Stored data
- - - - - - -

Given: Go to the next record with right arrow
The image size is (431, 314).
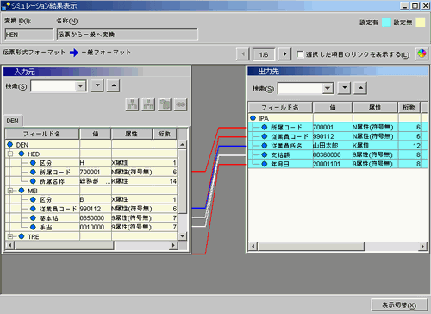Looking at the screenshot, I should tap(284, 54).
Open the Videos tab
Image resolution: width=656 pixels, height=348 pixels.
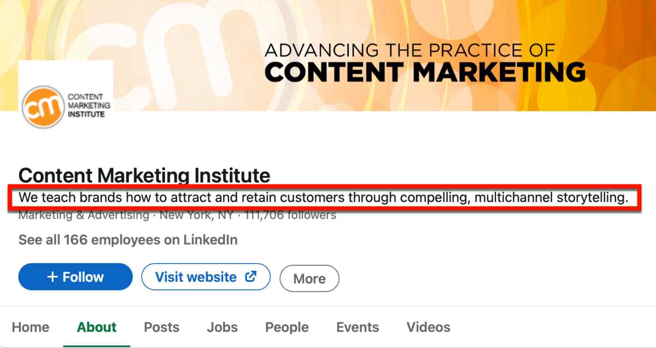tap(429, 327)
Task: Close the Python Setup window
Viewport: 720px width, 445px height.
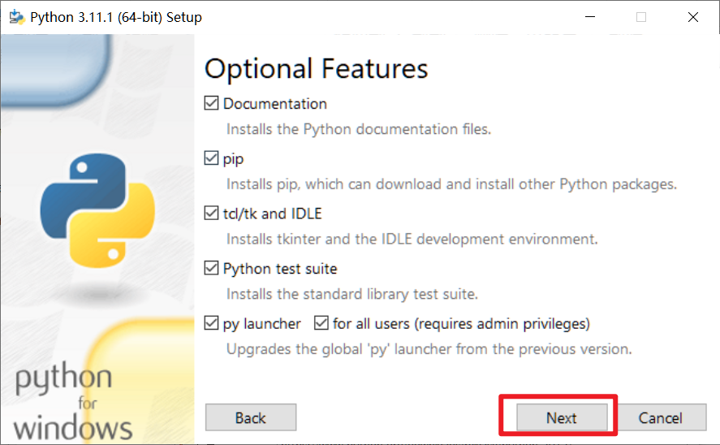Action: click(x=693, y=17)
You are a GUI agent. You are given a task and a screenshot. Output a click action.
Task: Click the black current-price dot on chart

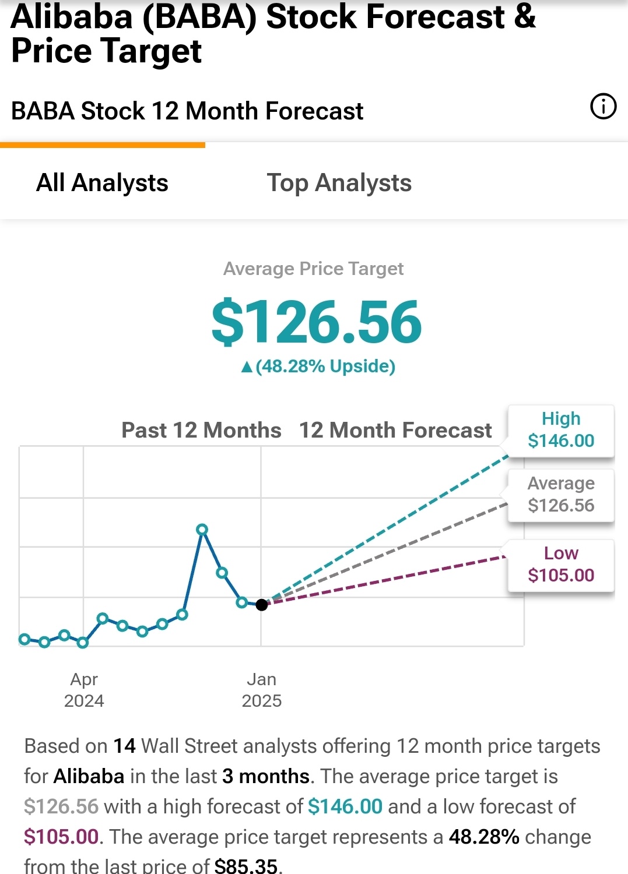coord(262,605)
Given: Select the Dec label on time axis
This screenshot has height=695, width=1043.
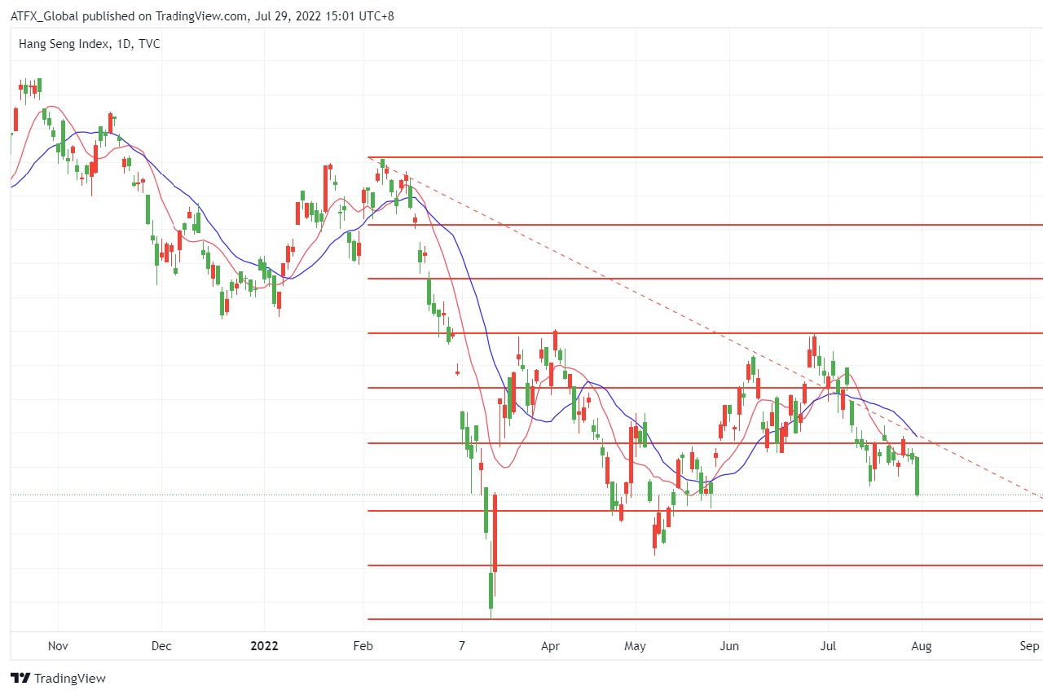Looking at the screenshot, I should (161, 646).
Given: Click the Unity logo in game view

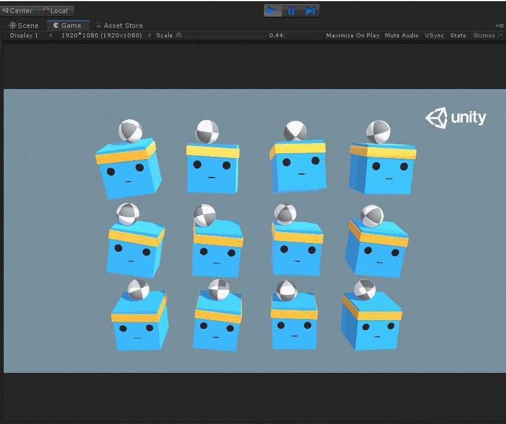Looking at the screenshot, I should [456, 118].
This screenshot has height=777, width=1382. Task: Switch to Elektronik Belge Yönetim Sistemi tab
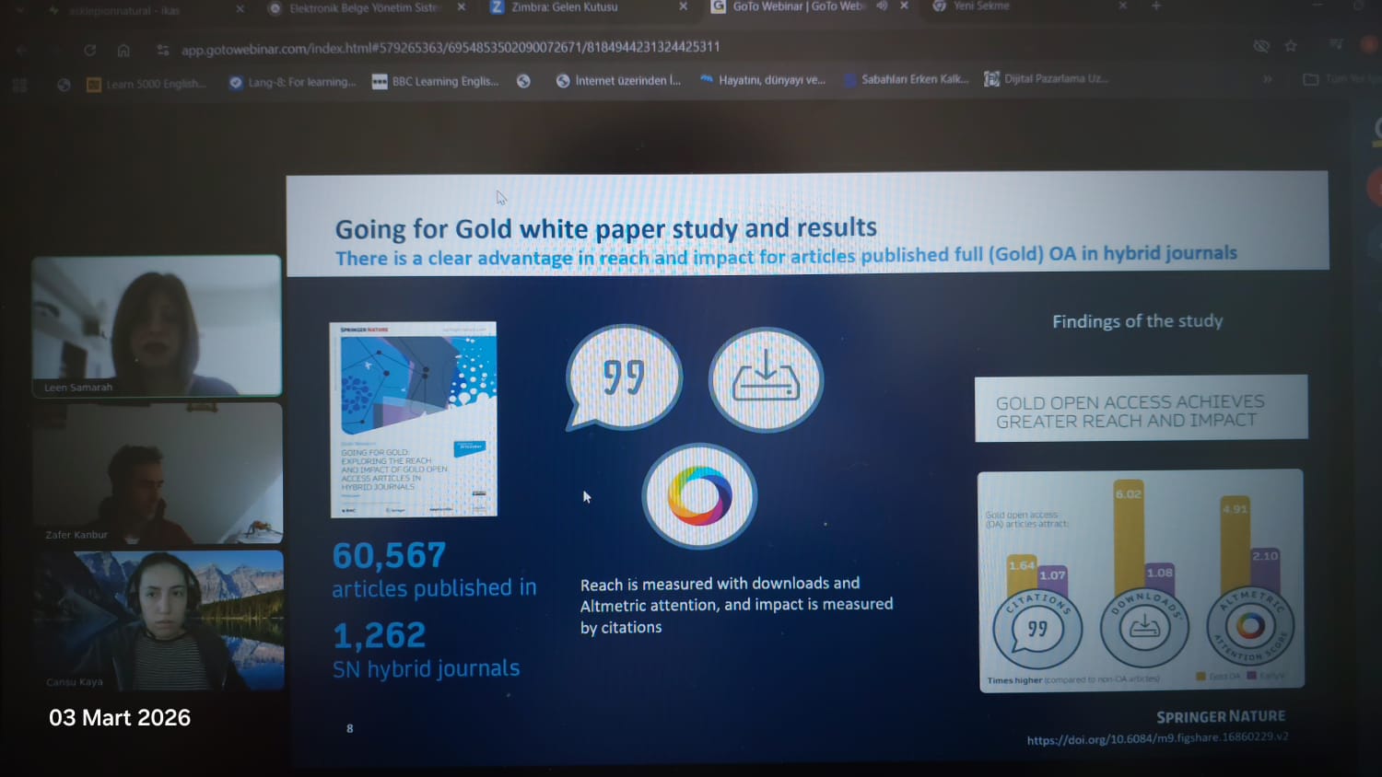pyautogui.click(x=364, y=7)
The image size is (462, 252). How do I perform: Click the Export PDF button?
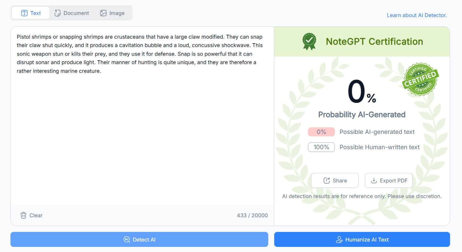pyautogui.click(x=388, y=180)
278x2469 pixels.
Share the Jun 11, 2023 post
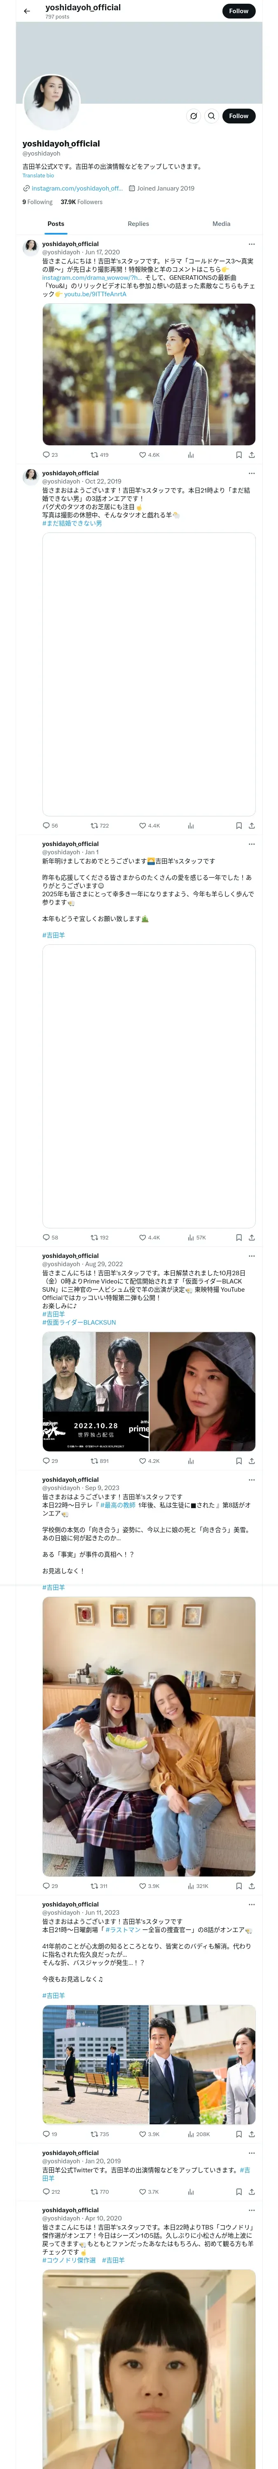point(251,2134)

- - - - - - -

### [INSTRUCTIONS TO FOLLOW]
From the line that includes "Given: Click the Unity logo in game view" on down to the last line of the entries above, set down each line exactly, leaving out the pictures.

### [EXERCISE RESPONSE]
Given: Click the Unity logo in game view

Looking at the screenshot, I should [456, 118].
This screenshot has height=777, width=1382. Task: Switch to Elektronik Belge Yönetim Sistemi tab
pyautogui.click(x=364, y=7)
The image size is (462, 252). How do I perform: Click the Export PDF button?
pyautogui.click(x=388, y=180)
278x2469 pixels.
Share the Jun 11, 2023 post
point(251,2134)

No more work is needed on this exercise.